Apple finally able to restore German iCloud push email after 19 months of litigation

Posted:
in General Discussion edited January 2014
German iCloud users were sent their first email push notifications in over a year and a half on Tuesday, as Apple was finally allowed to reactivate the feature after winning a stay on a 2012 injunction leveled by Google's Motorola.

Push


As noted by FOSS Patents' Florian Mueller, Apple re-flipped the switch on German iCloud push notifications, bringing an end to 19 months of unavailability over a now-invalidated Motorola patent.

In February 2012, Google's Motorola won an injunction against Apple's iCloud push notification service as it applied to emails. Since that time, German iOS device users were forced to set their iPhones and iPads to manually fetch email messages, negating one of iCloud's major features.

Google's patent-in-suit, a push email synchronization invention, quickly came under fire, however, and was invalidated by a UK court last December when the tech giant attempted to assert the property against Microsoft.

In April, the Karlsruhe Higher Regional Court in Germany held appellate hearings over the still standing iCloud injunction's merits, recommending that Google's counsel stipulate a stay of proceedings in light of the UK court's decision. Google declined to do so and continued to enforce the ban.

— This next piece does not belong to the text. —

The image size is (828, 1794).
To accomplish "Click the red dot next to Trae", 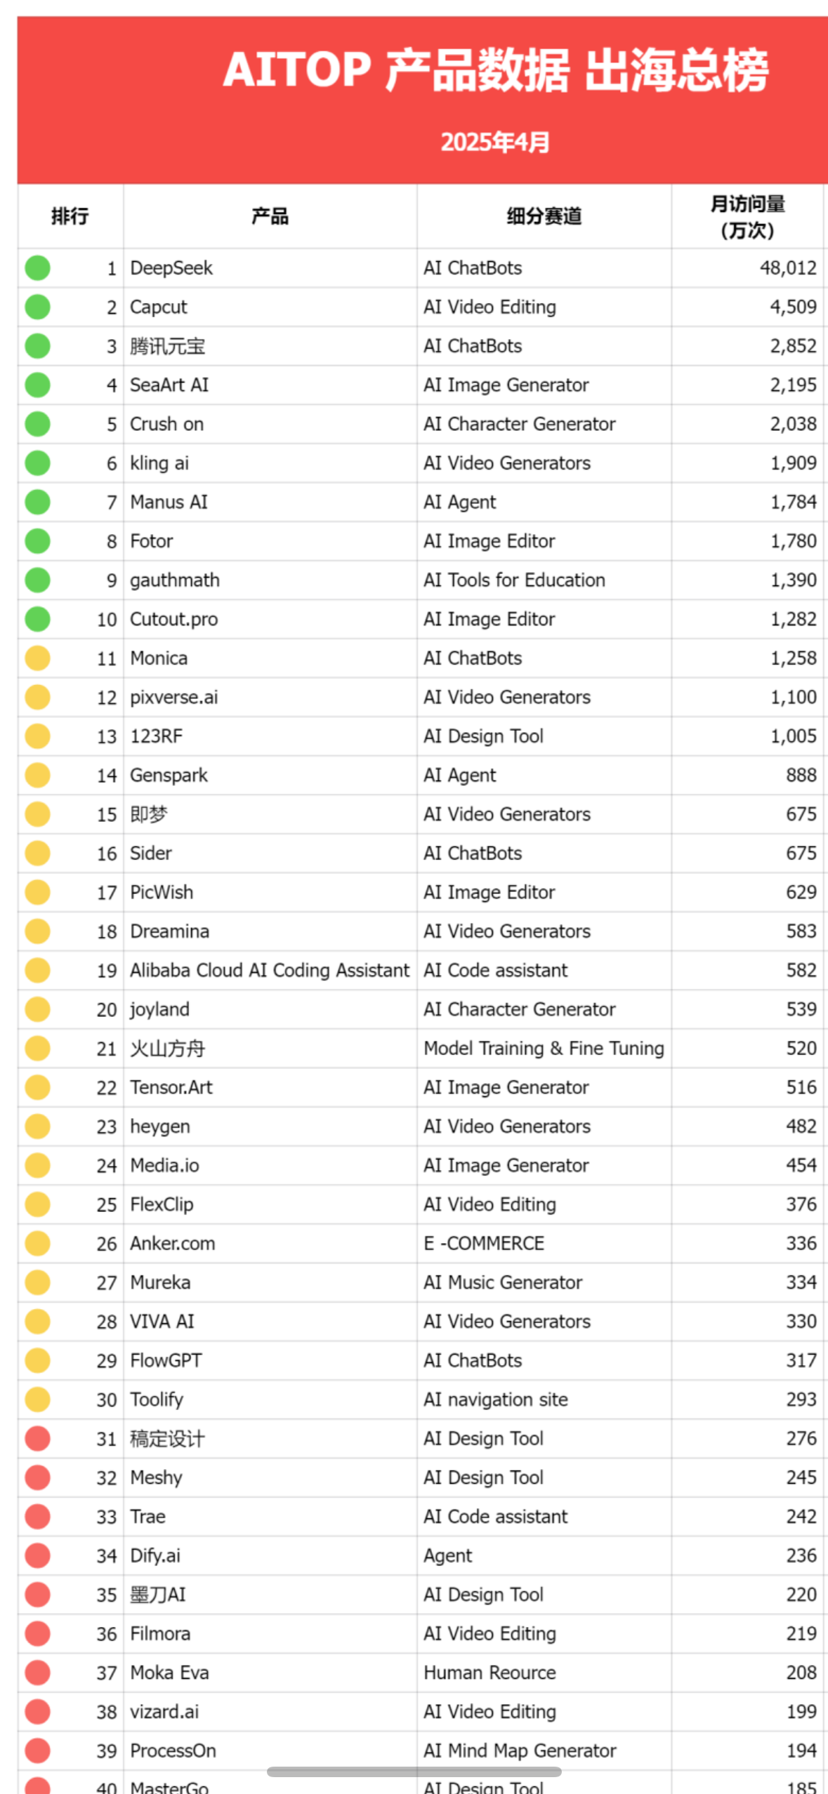I will [x=37, y=1516].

Also in April, the Mannheim Regional Court, which first granted injunction, stayed a similar Motorola case against Microsoft, citing doubts over the patent's validity. Most recently, the Federal Patent Court of Germany, or Bundespatentgericht, wrote in a preliminary position that the property was likely invalid.

Apple ultimately won a stay on the enforcement of the ban after a successful appeal in September. Following the stay, Apple posted a bond worth approximately $132 million to lift the injunction, which allowed for the reactivation of push services on Wednesday.

Google will next face the German Federal Patent Court on Nov. 13 for a nullity hearing on the Motorola patent, which Mueller believes will be ruled invalid. If that is indeed the case, Google will owe Apple damages for prematurely enforcing an improper injunction.